Pointing entries for screenshots and pages:
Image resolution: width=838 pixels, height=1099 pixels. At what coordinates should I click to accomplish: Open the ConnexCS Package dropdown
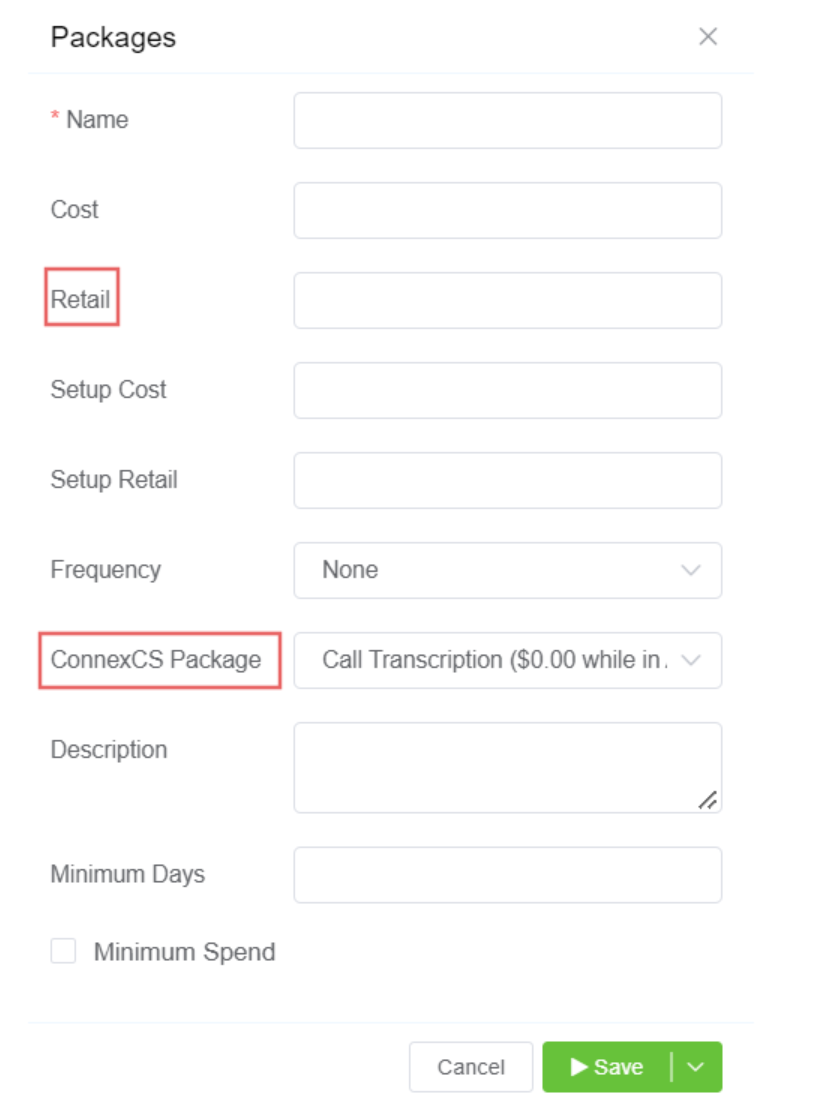(x=507, y=660)
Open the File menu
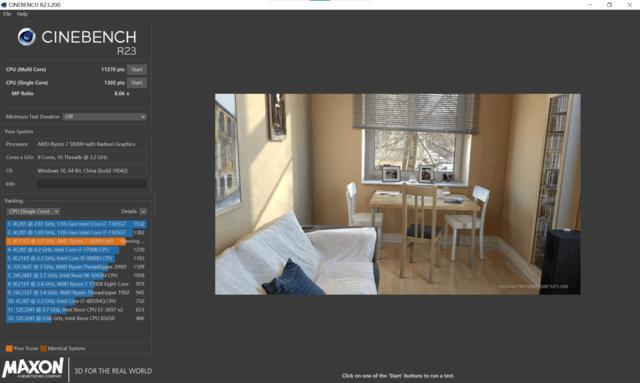Image resolution: width=640 pixels, height=383 pixels. (x=7, y=14)
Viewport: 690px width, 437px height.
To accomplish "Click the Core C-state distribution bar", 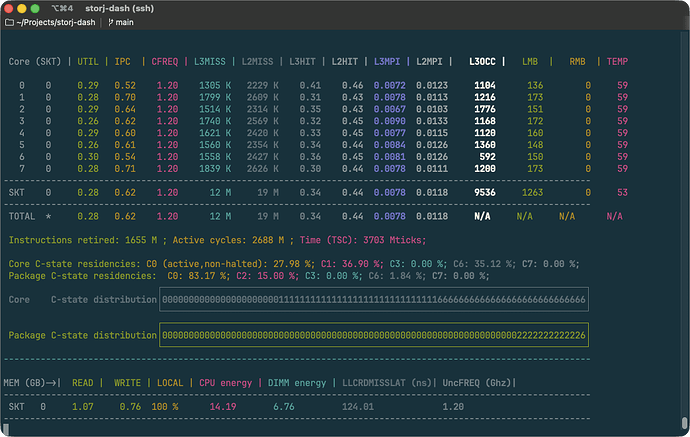I will point(373,299).
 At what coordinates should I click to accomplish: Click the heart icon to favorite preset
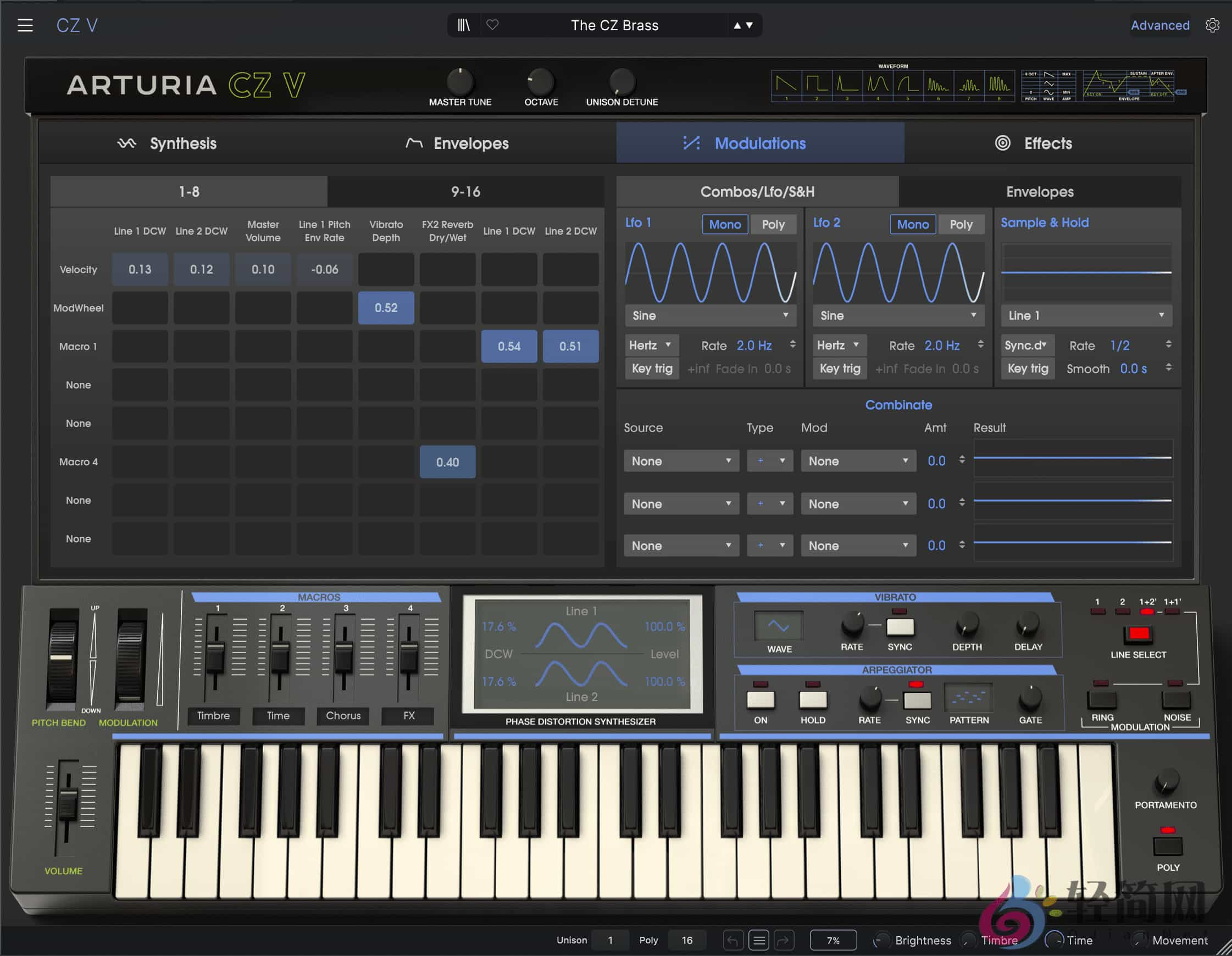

Exercise objective ->
Count how many lines in the entries above contain the string "should", with case counting. Reply with the number alone.

Task output ->
2